We can then use those abbreviations the same way the defaults are used:

m = Chem.MolFromSmiles('c1ccccc1[Si](C)(C)C')
m

rdAbbreviations.CondenseMolAbbreviations(m,abbrevs,maxCoverage=0.6)

Using linkers

Abbreviations are used for terminal groups: a functional group which only has one connection to the rest of the molecule. CondenseMolAbbreviations() can also identify and replace linkers - sets of atoms with connections at both ends.

This is a bit trickier, and there are far fewer default linkers, but the functionality can still be useful.

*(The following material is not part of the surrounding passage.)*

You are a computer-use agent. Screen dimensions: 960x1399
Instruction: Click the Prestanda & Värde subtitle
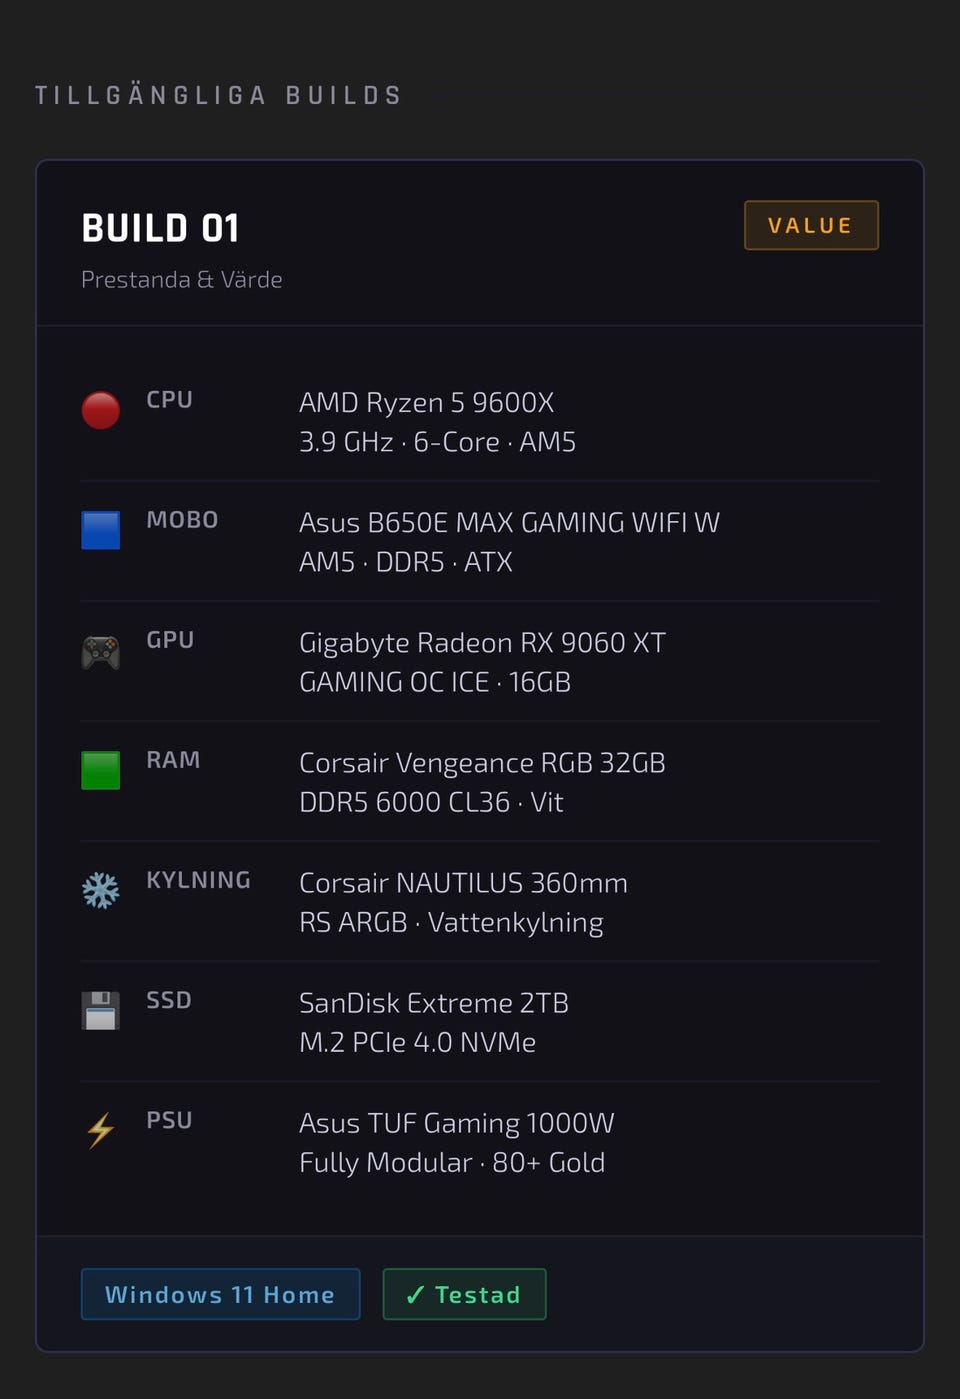tap(182, 279)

Start by looking at the linkers that are available by default:

linkers =rdAbbreviations.GetDefaultLinkers()
for entry in linkers:
    print(entry.label,Chem.MolToSmiles(entry.mol))
PEG6 *OCCOCCOCCOCCOCCOCC
PEG5 *OCCOCCOCCOCCOCC
PEG4 *OCCOCCOCCOCC
PEG3 *OCCOCCOCC
Dec *CCCCCCCCCC
Non *CCCCCCCCC
Oct *CCCCCCCC
Hept *CCCCCCC

We apply linkers the same way we did abbreviations:

m = Chem.MolFromSmiles('c1ccccc1CCCCCCCc1ccccc1')
m

amol = rdAbbreviations.CondenseMolAbbreviations(m,linkers,maxCoverage=0.8)
amol

m = Chem.MolFromSmiles('c1ccccc1OCCOCCOCCOc1ccccc1')
m

amol = rdAbbreviations.CondenseMolAbbreviations(m,linkers,maxCoverage=0.8)
amol

One can argue about whether or not that last O should also be matched by the PEG3 linker. I’m happy to hear opinions about that.